Talks: Python and SQL: Better Together, Powered by DuckDB

Saturday - May 18th, 2024 3:15 p.m.-3:45 p.m. in Ballroom A

Presented by:

Description

Data management systems and data scientists have a troubled relationship: Common systems such as Postgres or Spark are hard to set up and maintain, hard to transfer data into and out of, and hard to integrate into Python workflows. In response, data scientists have developed their own data wrangling tools including Pandas and Polars. These tools are more natural to use, but are limited in the amount of data they can process and the amount of automatic optimization.

DuckDB is a novel database management system purpose-built to combine cutting edge data processing and dataframe-like ease of use. DuckDB integrates deeply with the Python data analytics and engineering ecosystems - its Python client has over 1.5 million downloads each month. DuckDB can read and write popular Python dataframe libraries: Pandas, Polars, and Apache Arrow. DuckDB can even query Pandas dataframes faster than Pandas itself. Beyond dataframes, reading and writing is supported for Postgres, MySQL, and SQLite databases, and across many file formats (even on cloud object storage).

In addition to the friendliest SQL dialect in the world, DuckDB provides options for using Pythonic dataframe syntax directly on top of the database engine.
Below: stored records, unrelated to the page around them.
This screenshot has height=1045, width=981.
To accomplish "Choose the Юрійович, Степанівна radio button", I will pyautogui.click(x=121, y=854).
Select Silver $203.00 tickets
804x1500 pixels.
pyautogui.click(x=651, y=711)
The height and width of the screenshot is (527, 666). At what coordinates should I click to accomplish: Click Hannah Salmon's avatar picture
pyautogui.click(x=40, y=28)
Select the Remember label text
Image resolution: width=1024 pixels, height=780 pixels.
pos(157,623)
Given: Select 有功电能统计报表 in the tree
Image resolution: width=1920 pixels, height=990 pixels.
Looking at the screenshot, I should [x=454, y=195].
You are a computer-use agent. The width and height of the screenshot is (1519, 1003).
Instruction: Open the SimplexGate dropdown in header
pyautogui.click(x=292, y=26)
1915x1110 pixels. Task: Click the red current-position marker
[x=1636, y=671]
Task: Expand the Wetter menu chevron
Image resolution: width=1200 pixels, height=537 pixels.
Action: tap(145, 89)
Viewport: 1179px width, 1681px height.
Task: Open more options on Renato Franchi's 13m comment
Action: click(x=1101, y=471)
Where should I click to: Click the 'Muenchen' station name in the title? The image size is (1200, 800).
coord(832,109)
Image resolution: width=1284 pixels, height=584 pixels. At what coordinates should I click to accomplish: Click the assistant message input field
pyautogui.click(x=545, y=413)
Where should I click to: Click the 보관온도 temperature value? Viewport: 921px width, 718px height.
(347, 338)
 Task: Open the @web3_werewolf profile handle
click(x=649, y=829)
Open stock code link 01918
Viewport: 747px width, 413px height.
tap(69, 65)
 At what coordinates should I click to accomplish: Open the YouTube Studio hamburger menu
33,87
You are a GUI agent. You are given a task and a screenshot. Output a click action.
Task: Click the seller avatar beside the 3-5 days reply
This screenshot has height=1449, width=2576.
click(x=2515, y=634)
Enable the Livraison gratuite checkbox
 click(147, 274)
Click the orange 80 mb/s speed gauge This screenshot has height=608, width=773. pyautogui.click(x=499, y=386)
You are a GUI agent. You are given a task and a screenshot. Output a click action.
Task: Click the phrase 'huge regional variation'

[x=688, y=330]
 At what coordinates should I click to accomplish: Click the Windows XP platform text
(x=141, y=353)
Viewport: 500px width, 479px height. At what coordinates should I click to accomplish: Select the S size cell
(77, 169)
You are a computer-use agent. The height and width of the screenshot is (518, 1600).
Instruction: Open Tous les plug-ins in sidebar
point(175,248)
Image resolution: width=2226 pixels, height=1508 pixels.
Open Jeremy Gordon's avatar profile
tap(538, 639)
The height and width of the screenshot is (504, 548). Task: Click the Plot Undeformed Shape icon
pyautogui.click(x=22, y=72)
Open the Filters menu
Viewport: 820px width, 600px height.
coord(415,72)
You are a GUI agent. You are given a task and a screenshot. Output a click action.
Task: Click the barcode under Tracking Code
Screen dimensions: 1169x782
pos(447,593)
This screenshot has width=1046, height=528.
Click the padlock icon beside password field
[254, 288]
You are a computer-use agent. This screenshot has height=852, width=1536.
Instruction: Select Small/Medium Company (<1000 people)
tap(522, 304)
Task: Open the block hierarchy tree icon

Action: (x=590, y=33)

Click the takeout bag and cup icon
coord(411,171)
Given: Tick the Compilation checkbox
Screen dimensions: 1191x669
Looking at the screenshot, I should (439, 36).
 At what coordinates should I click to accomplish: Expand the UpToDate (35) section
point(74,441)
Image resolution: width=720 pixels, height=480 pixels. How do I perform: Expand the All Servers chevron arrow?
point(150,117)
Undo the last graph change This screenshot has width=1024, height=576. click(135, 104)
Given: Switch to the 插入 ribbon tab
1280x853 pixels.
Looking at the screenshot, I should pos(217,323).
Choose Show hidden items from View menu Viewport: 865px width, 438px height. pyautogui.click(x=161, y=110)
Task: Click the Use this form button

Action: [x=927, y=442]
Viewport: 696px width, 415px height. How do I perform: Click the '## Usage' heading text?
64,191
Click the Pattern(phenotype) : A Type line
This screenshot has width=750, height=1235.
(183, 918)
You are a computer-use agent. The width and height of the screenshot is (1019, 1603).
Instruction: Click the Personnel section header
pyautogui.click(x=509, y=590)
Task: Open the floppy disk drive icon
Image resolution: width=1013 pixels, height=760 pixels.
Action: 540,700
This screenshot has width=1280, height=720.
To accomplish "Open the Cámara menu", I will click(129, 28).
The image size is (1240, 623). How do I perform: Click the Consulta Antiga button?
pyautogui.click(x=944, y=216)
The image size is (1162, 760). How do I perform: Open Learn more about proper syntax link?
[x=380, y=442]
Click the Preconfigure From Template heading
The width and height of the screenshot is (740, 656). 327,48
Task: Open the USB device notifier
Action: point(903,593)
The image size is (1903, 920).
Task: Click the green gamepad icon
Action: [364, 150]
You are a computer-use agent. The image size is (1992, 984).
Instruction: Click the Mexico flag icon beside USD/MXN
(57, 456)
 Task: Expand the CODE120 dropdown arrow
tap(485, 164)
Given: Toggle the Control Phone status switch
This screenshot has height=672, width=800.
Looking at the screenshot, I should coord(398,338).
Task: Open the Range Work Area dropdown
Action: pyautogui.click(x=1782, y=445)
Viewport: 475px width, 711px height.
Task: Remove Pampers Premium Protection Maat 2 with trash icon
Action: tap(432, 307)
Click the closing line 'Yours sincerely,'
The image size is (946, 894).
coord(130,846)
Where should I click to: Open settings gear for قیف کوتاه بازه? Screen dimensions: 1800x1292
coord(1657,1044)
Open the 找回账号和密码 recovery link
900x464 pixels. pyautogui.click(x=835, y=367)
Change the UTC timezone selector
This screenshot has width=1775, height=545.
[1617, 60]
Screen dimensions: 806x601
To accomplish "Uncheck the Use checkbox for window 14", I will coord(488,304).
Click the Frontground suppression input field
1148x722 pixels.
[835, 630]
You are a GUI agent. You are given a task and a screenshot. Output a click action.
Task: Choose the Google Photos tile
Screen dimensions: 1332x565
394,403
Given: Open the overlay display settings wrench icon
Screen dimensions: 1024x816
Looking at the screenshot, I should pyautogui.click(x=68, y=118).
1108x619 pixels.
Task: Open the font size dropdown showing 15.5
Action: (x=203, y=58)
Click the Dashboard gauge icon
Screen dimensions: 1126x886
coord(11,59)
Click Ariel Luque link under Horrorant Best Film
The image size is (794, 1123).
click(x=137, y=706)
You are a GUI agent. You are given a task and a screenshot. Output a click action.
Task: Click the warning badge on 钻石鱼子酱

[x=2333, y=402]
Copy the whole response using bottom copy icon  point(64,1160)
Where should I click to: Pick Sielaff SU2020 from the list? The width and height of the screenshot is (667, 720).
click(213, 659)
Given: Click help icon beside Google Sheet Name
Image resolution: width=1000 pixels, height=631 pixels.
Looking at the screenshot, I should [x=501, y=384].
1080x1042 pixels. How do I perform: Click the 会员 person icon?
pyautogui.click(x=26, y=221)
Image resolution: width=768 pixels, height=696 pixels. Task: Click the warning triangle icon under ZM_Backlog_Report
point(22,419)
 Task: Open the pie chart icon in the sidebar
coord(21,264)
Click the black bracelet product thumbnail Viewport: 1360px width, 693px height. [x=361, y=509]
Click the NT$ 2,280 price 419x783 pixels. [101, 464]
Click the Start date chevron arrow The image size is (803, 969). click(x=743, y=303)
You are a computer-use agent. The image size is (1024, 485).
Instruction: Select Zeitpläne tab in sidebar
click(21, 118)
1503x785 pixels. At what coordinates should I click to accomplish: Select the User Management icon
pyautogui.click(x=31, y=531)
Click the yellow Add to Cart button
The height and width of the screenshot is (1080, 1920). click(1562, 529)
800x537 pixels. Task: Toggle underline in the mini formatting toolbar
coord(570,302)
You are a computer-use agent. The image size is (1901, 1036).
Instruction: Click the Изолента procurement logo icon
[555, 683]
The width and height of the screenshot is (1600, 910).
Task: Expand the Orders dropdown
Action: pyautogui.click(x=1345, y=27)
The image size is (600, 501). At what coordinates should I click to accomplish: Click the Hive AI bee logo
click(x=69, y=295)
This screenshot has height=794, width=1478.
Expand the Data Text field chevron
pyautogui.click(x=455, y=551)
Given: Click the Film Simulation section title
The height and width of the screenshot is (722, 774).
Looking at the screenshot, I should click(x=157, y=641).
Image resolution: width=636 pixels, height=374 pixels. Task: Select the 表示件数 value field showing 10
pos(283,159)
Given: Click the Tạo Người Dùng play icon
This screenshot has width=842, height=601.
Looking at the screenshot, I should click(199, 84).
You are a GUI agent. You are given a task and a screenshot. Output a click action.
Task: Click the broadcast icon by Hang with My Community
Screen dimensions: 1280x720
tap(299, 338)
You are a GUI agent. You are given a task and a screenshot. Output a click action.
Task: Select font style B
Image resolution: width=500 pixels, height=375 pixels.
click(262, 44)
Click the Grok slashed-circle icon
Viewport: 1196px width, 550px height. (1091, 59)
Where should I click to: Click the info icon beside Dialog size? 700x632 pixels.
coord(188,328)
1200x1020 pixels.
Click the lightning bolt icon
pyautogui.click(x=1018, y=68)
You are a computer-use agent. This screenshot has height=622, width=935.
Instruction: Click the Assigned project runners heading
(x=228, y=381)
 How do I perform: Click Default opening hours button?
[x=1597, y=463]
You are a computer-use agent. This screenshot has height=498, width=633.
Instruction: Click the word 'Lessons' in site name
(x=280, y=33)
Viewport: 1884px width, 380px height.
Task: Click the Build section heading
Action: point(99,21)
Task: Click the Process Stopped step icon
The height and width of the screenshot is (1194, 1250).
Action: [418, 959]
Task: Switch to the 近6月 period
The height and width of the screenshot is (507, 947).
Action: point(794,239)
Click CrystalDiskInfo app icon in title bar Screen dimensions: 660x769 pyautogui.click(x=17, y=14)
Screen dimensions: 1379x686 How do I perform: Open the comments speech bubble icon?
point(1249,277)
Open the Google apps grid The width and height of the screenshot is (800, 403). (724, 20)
DuckDB includes a relational API, an experimental PySpark-compatible API, and is the default engine for the Ibis portable dataframe library.

DuckDB supports complex queries, is MIT licensed, and has no external dependencies - it is a single pip install away! It is fast, easy to install and use, and handles larger than RAM datasets. Since DuckDB runs in the same process as the Python interpreter, no socket communication has to occur, making data transfer virtually instantaneous.

In our talk, we will describe DuckDB, compare it with Python dataframe libraries, and show how to combine DuckDB and dataframes for fast and easy data processing.